[Collected data entries]

+ + + + + + +

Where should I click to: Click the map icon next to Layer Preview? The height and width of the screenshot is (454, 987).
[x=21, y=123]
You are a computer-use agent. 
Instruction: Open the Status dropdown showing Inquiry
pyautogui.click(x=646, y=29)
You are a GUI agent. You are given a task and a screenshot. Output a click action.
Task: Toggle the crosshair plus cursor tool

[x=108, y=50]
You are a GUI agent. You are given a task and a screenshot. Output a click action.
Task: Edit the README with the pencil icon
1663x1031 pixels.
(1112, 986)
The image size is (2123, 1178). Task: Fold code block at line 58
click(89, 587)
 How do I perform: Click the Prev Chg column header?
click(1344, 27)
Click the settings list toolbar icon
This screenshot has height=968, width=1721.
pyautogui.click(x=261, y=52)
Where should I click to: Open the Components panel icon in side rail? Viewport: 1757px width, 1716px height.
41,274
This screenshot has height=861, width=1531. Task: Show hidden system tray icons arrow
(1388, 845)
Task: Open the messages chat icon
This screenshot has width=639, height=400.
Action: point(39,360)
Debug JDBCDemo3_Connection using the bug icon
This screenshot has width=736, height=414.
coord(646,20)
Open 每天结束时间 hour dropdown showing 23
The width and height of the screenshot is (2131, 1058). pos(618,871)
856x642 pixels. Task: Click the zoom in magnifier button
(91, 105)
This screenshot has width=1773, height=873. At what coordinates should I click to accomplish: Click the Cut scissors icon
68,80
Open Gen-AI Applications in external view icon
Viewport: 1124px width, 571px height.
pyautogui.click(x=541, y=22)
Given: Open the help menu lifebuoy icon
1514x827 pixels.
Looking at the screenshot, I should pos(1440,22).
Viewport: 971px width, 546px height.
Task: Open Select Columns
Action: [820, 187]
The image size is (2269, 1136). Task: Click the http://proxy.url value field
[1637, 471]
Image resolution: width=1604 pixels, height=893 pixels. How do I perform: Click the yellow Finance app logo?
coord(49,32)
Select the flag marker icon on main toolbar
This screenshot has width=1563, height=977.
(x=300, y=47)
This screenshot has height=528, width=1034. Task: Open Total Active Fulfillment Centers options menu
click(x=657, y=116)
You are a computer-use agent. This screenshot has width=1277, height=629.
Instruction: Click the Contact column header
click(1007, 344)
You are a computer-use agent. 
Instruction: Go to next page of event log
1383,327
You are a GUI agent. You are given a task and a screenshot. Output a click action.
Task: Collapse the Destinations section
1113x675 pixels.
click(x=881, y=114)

+ + + + + + +

What to produce:
To complete this exercise, set down every line above exactly once more.

Task solution:
Where should I click to: Click the map icon next to Layer Preview? The height and width of the screenshot is (454, 987).
[x=21, y=123]
You are a computer-use agent. 
Instruction: Open the Status dropdown showing Inquiry
pyautogui.click(x=646, y=29)
You are a GUI agent. You are given a task and a screenshot. Output a click action.
Task: Toggle the crosshair plus cursor tool

[x=108, y=50]
You are a GUI agent. You are given a task and a screenshot. Output a click action.
Task: Edit the README with the pencil icon
1663x1031 pixels.
(1112, 986)
The image size is (2123, 1178). Task: Fold code block at line 58
click(89, 587)
 How do I perform: Click the Prev Chg column header?
click(1344, 27)
Click the settings list toolbar icon
This screenshot has height=968, width=1721.
pyautogui.click(x=261, y=52)
Where should I click to: Open the Components panel icon in side rail? Viewport: 1757px width, 1716px height.
41,274
This screenshot has height=861, width=1531. Task: Show hidden system tray icons arrow
(1388, 845)
Task: Open the messages chat icon
This screenshot has width=639, height=400.
Action: point(39,360)
Debug JDBCDemo3_Connection using the bug icon
This screenshot has width=736, height=414.
coord(646,20)
Open 每天结束时间 hour dropdown showing 23
The width and height of the screenshot is (2131, 1058). pos(618,871)
856x642 pixels. Task: Click the zoom in magnifier button
(91, 105)
This screenshot has width=1773, height=873. At what coordinates should I click to accomplish: Click the Cut scissors icon
68,80
Open Gen-AI Applications in external view icon
Viewport: 1124px width, 571px height.
pyautogui.click(x=541, y=22)
Given: Open the help menu lifebuoy icon
1514x827 pixels.
Looking at the screenshot, I should pos(1440,22).
Viewport: 971px width, 546px height.
Task: Open Select Columns
Action: [820, 187]
The image size is (2269, 1136). Task: Click the http://proxy.url value field
[1637, 471]
Image resolution: width=1604 pixels, height=893 pixels. How do I perform: Click the yellow Finance app logo?
coord(49,32)
Select the flag marker icon on main toolbar
This screenshot has width=1563, height=977.
(x=300, y=47)
This screenshot has height=528, width=1034. Task: Open Total Active Fulfillment Centers options menu
click(x=657, y=116)
You are a computer-use agent. This screenshot has width=1277, height=629.
Instruction: Click the Contact column header
click(1007, 344)
You are a computer-use agent. 
Instruction: Go to next page of event log
1383,327
You are a GUI agent. You are given a task and a screenshot. Output a click action.
Task: Collapse the Destinations section
1113x675 pixels.
click(x=881, y=114)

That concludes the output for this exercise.